Gazprom may shelve Shtokman project as US shale revolution bites

RT | June 03, 2013

After years of failed attempts to start developing one of the world’s largest gas fields, Gazprom might delay the Shtokman project for decades. The shale revolution in the US – the project’s key export market – is undermining its profitability.
Development of the Shtokman gas condensate field in the Barents sea will most likely be postponed “for future generations,” Vedomosti daily quotes Andrey Kruglov, Gazprom deputy chairman. This week Russia’s gas monopoly is due to discuss the future of the world’s biggest gas deposits, where an estimated 3.9 trillion cubic metres of gas is held.
Experts say there’s no point in developing the field right now, as the project is difficult and costly and may fail to find sufficient demand.
US shale gas has definitely “undermined Shtokman that was oriented on the US market,” says Tatyana Mitrova, the head of Russia’s oil and gas development department at the Energy Research Institute of the Russian Academy of Sciences. “The deposit is difficult…the problem is that there’s really no other market left for Shtokman, after it became irrelevant for the US,” agrees Michael Korchyomkin, a director at East European Gas Analysis.
Having been developed at the beginning of this century, the production of shale gas in the US has significantly moved on. In 2010, shale gas represented more than 20% of the country’s gas production, according to the International Energy Agency (IEA). The agency also said that by 2035 around 40% of the world’s gas might be unconventional, and shale gas will by far be the greatest part of it.

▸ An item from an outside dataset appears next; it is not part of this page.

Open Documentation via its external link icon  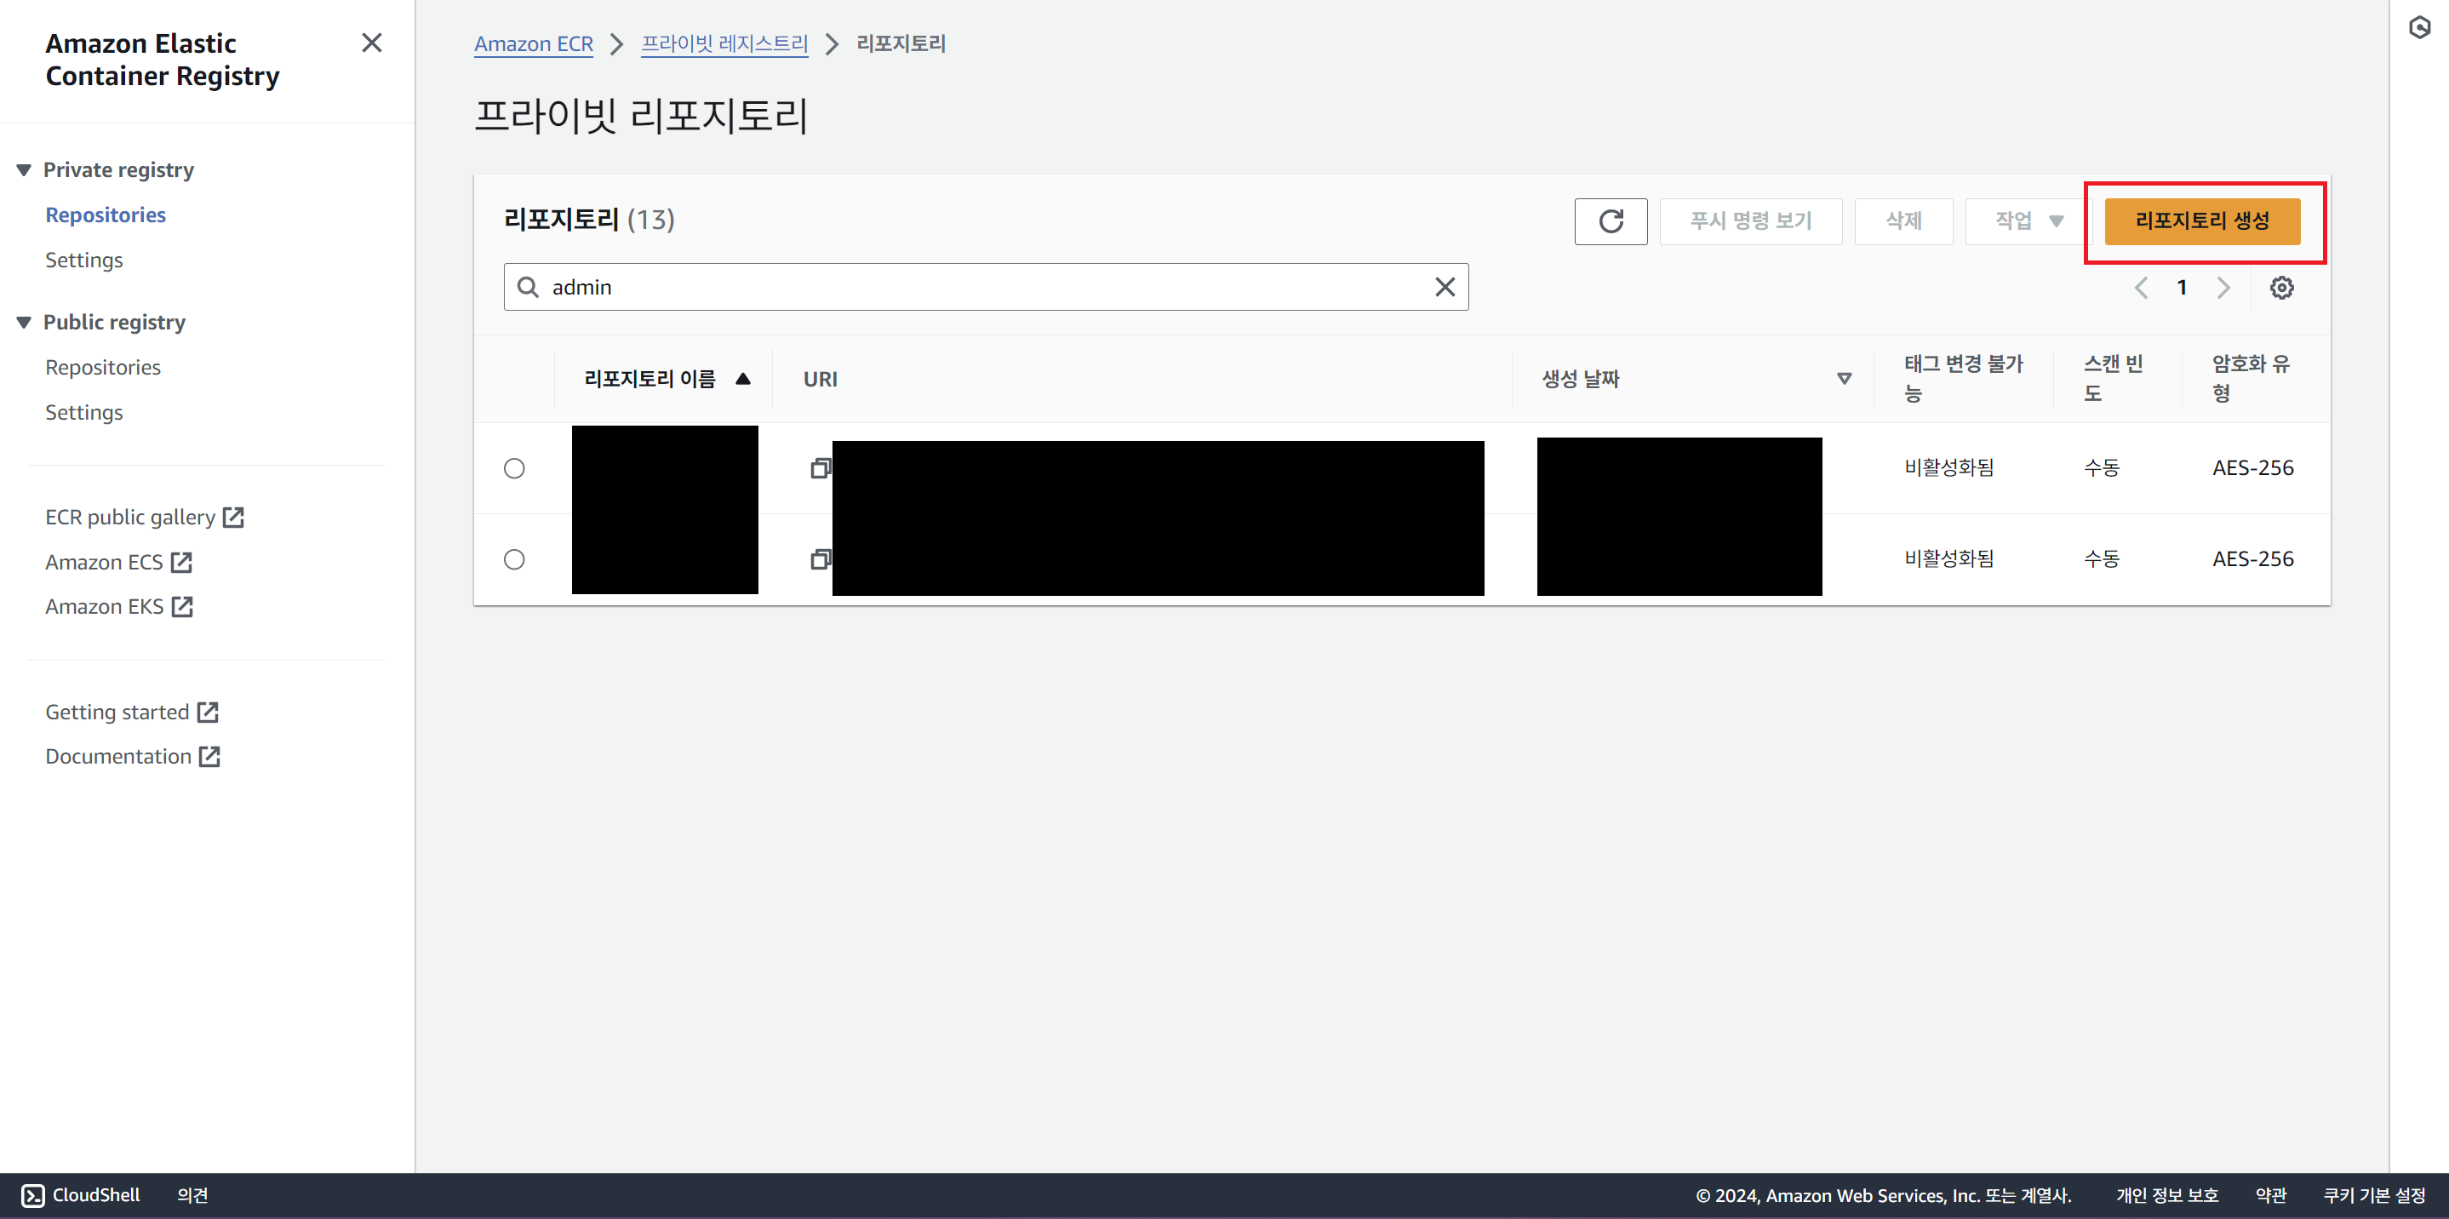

“Gazprom has been trying to start developing the project for about 10 years. They planned to liquefy part of the extracted gas and deliver that to the US, and transport another part to Europe through a pipeline. The trans-Baltic Nord Stream pipeline was being built for that project,” Kruglov explained. Initially it was planned to start extracting gas from the Shtokman field this year. Its income and expense pro forma is estimated at $30 billion.
The South Kirinskoe deposit on the shelf of the Sea of Okhotks may become the alternative to the Shtokman field, according to Kruglov. It “has almost the same stock as the Shtokman has and is located much closer to the Asian Pacific markets.”
The Kirinskoe deposit is 28 km from the shore at a depth of 90 metres. Shtokman is 550 km away from the shore, at a depth of about 330 metres.
Vedomosti sources told the paper there were plans to develop the South Kirinskoe deposit earlier than Shtokman. It should become the base for a Gazprom LNG plant in Vladivostok, that is due to begin operating in 2018.
However, Grigory Birg, a co-director at Investcafe, remained skeptical, saying the new project will require huge investment and may face the same fate as the Shtokman project.